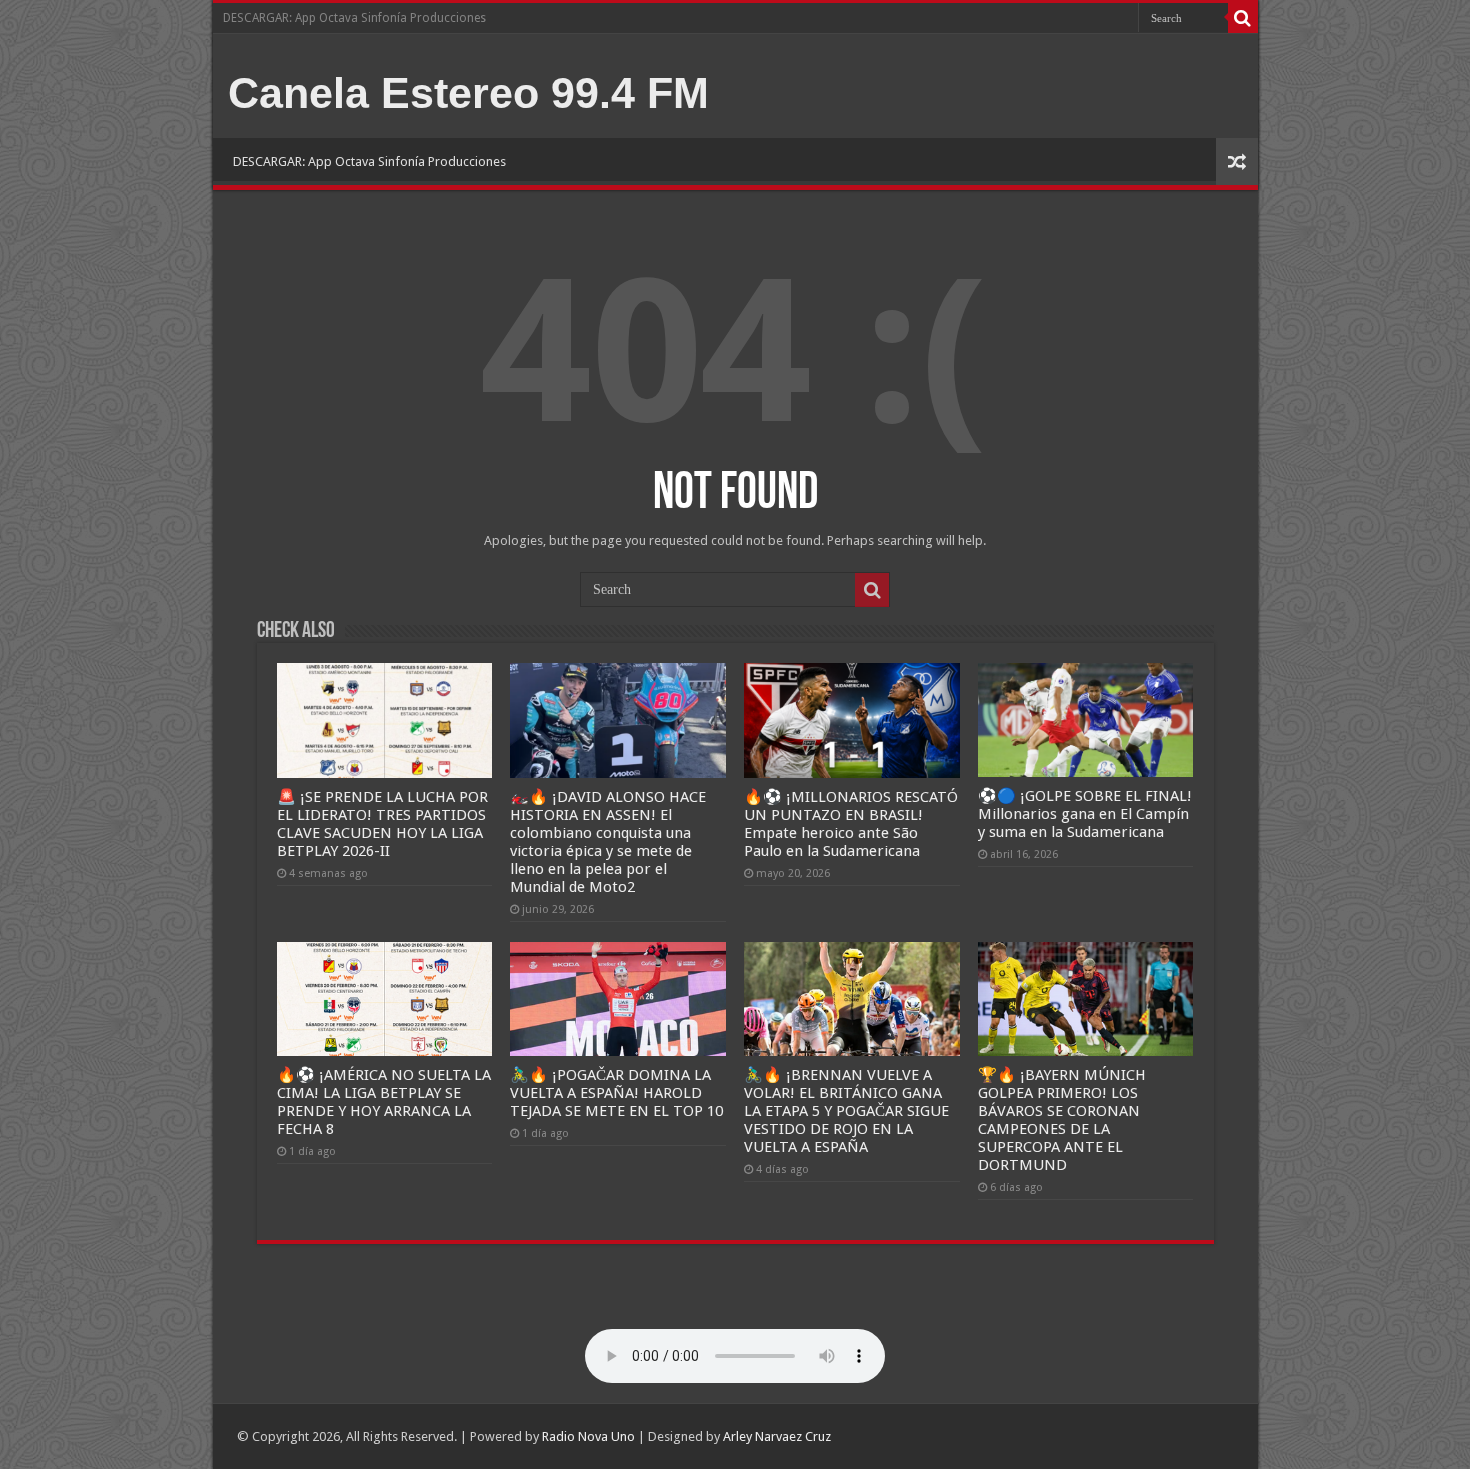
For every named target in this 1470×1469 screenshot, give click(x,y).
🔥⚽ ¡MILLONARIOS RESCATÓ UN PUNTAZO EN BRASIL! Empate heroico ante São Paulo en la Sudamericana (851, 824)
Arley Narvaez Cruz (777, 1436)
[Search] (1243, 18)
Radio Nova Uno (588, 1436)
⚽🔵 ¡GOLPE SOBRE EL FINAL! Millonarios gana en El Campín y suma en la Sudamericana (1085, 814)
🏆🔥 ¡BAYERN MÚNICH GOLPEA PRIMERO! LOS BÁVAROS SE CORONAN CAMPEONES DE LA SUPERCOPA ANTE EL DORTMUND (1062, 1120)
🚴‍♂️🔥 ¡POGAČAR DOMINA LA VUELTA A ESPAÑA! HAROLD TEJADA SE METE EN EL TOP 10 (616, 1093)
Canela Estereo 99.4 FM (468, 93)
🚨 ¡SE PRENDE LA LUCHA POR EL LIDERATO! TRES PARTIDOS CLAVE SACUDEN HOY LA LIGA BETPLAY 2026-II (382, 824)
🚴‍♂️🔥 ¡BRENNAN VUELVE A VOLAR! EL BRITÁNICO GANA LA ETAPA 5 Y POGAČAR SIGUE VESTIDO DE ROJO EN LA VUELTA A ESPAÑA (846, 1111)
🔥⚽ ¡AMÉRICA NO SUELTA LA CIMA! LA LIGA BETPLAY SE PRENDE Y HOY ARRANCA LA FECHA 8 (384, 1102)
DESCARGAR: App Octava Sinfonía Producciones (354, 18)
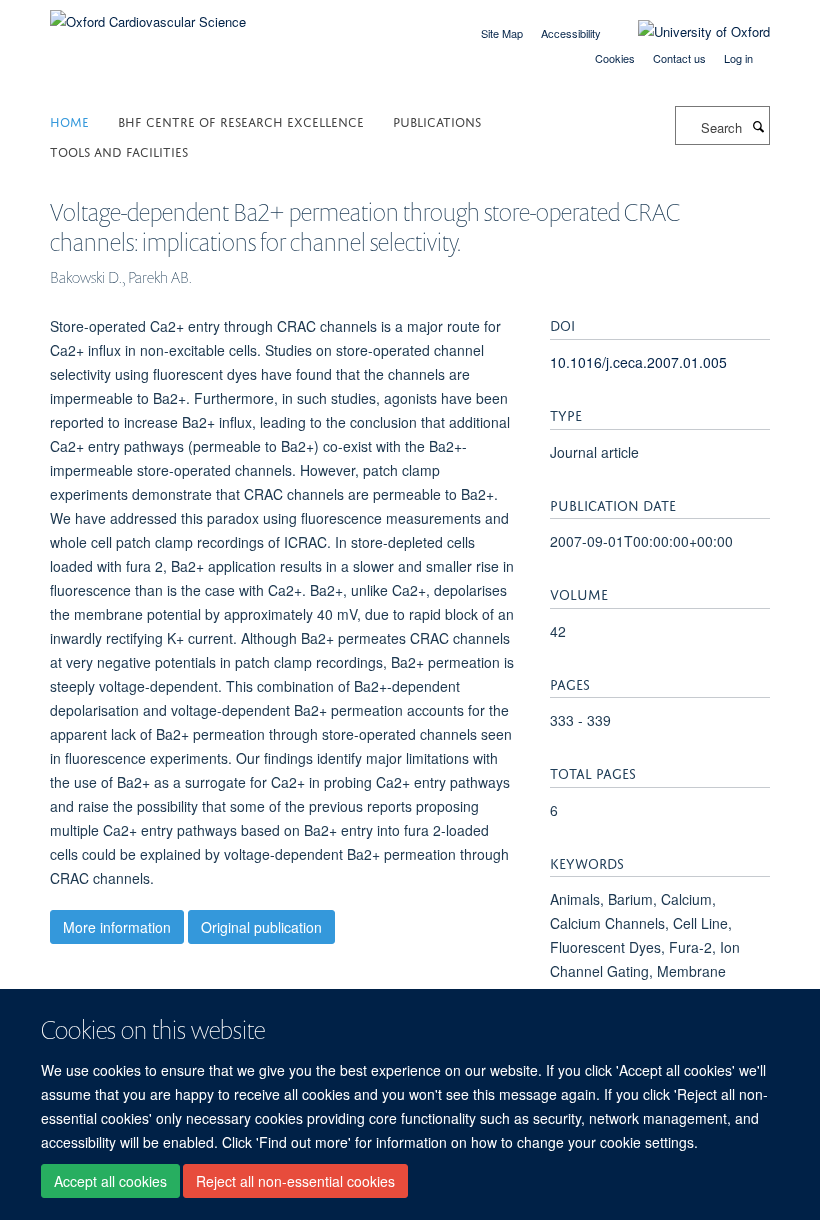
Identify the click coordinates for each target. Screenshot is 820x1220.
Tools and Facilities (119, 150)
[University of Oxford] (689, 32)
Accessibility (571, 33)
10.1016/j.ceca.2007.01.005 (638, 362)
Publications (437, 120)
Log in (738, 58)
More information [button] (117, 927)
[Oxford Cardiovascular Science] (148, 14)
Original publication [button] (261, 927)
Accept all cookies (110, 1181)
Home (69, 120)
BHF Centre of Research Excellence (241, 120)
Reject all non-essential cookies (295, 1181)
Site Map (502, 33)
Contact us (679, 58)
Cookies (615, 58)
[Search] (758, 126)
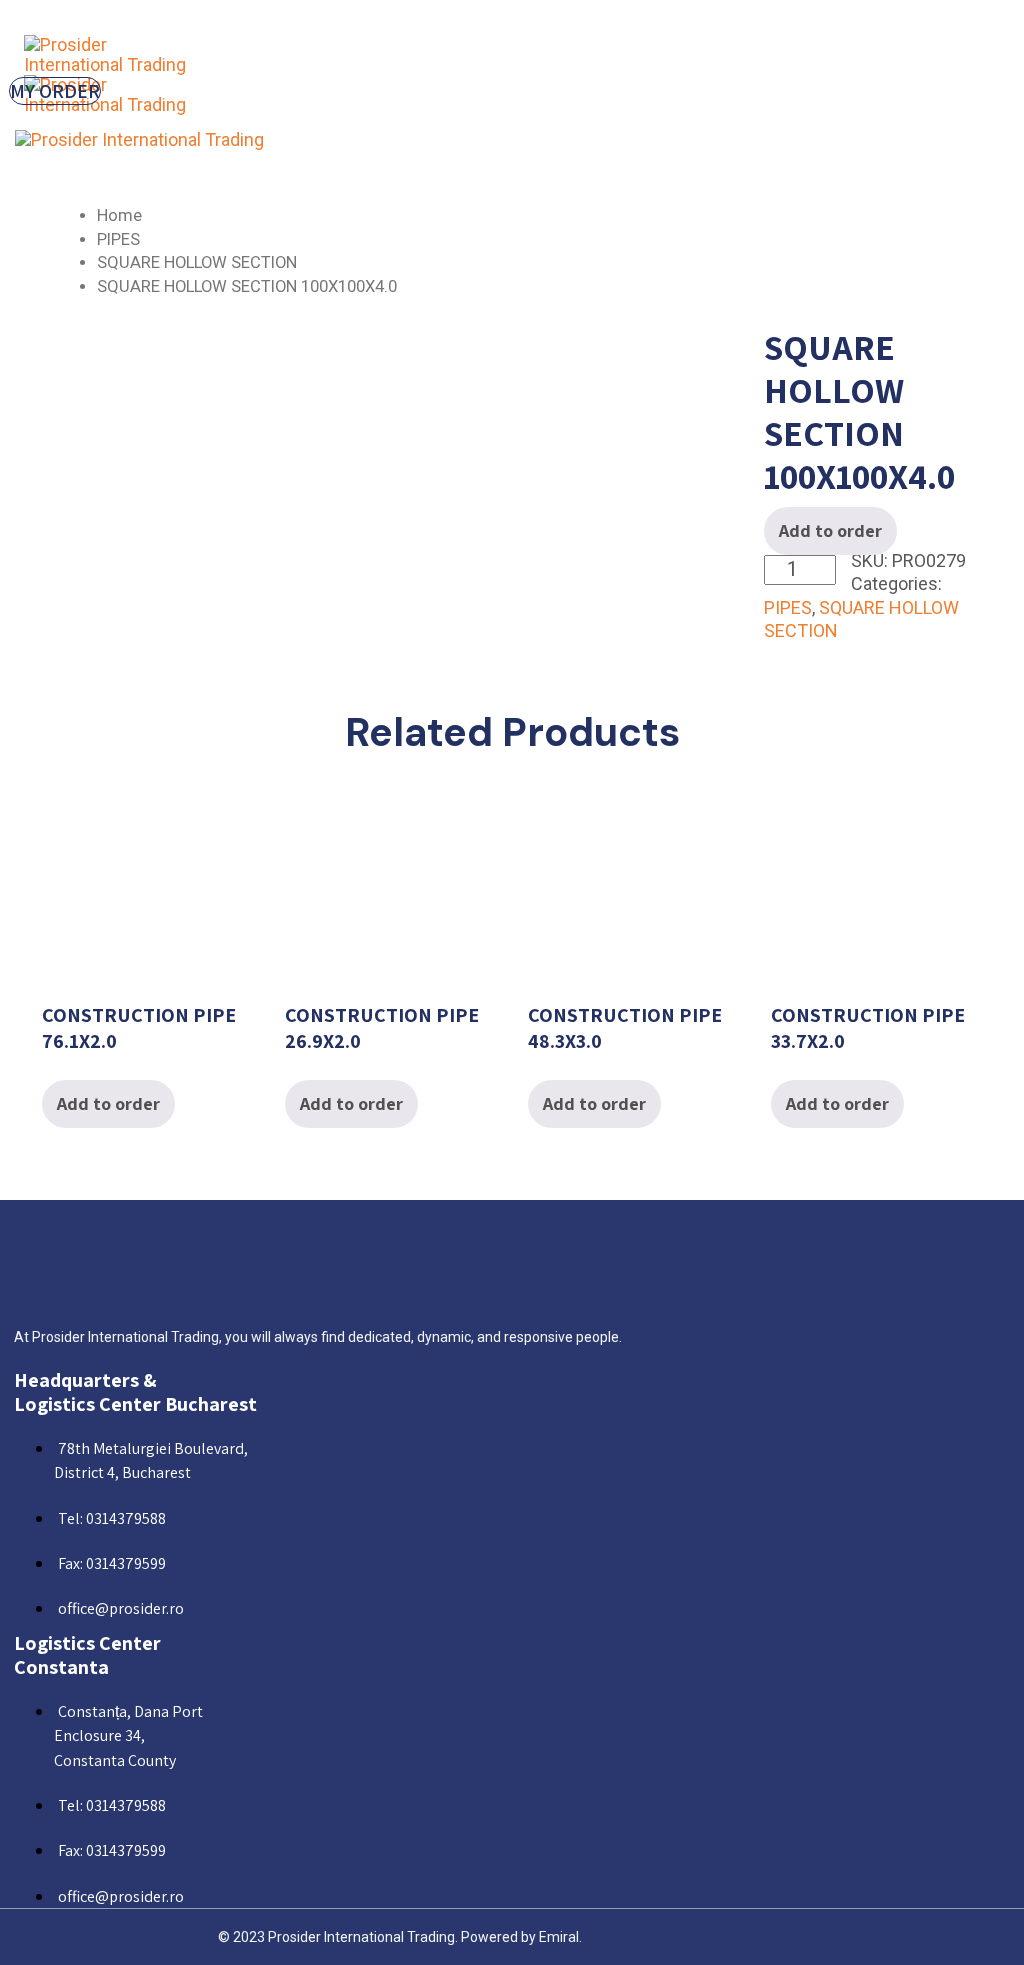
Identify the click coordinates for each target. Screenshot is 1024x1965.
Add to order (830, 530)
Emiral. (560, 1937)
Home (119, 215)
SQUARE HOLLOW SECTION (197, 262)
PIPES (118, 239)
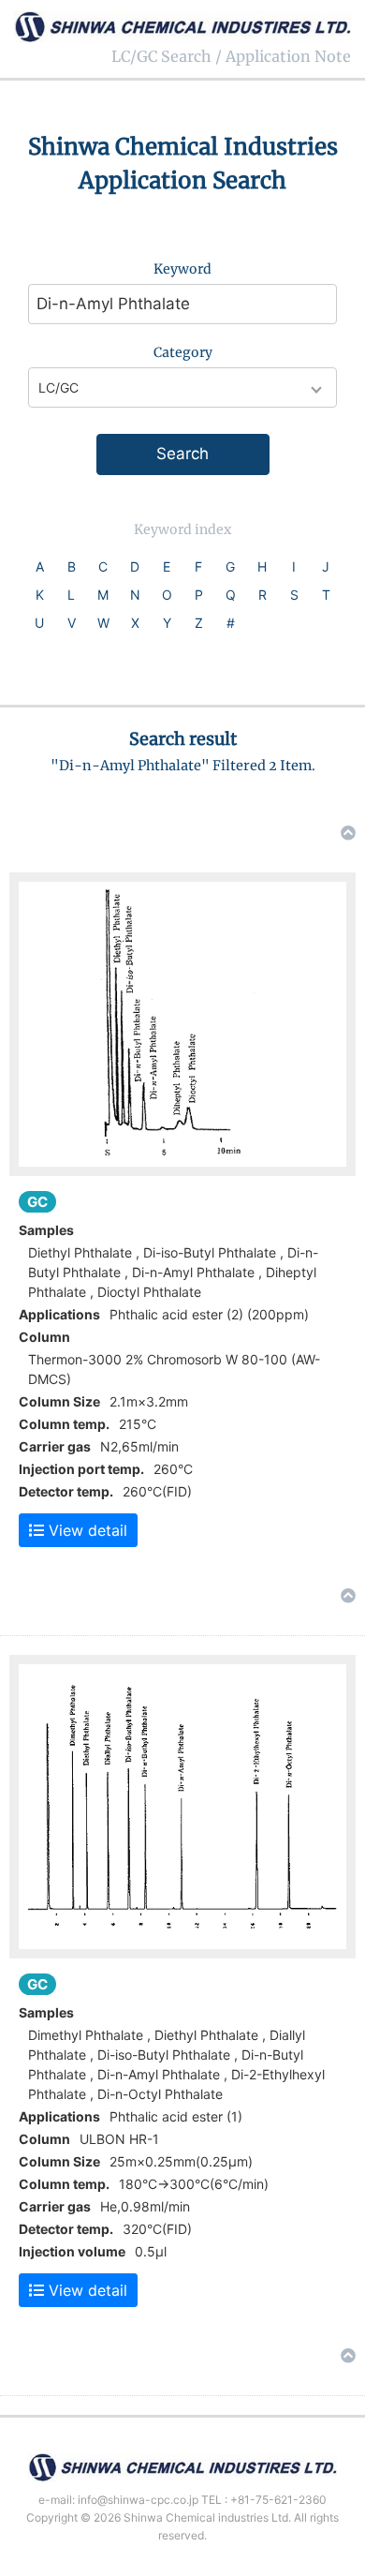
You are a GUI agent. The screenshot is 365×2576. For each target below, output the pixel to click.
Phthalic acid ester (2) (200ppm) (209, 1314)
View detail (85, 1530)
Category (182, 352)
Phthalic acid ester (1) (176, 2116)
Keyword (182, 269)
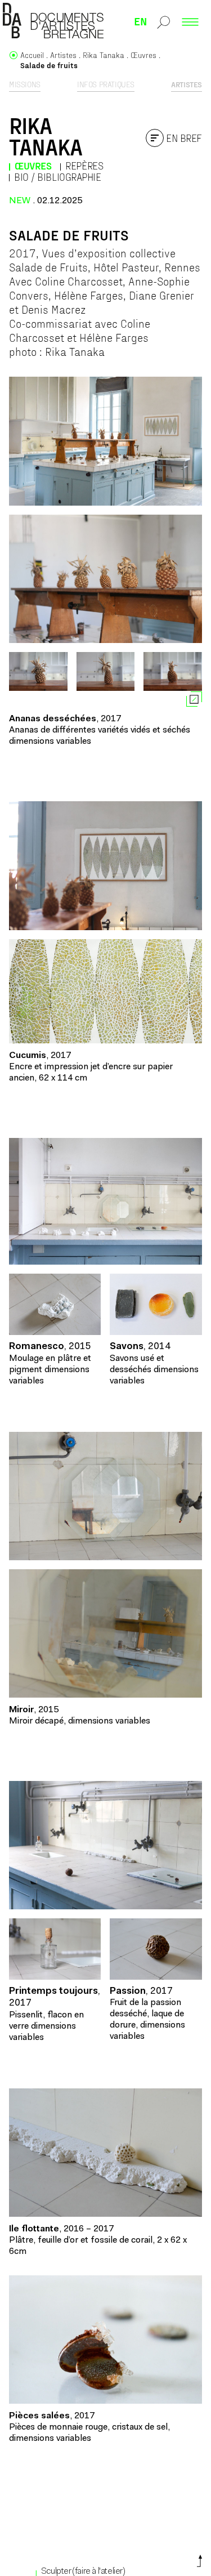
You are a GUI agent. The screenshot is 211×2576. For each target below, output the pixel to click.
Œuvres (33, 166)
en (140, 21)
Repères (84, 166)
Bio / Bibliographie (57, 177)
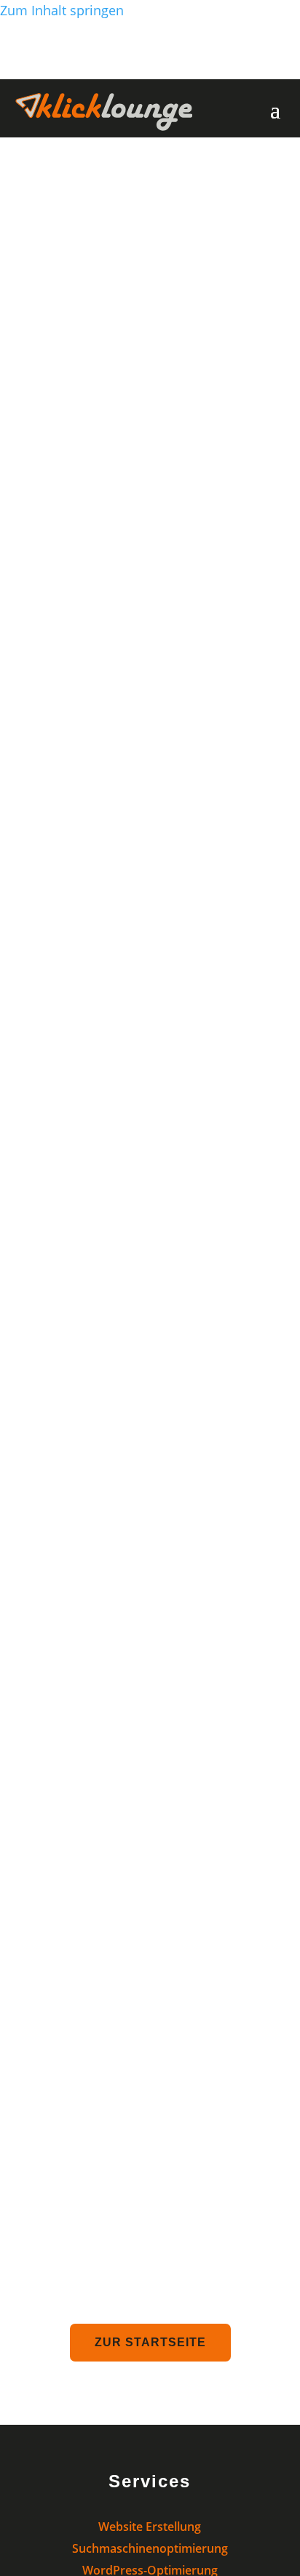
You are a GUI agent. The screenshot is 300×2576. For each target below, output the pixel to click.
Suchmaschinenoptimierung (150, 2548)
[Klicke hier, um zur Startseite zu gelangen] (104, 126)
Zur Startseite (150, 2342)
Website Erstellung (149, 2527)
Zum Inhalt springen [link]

+--

Exercise objective –
If a line in the entries above has the word "coordinates", copy it.

Result –
Identify the click coordinates for each target. Screenshot is 820x1220.
Identify the click coordinates for each target. Screenshot is 1024x1965.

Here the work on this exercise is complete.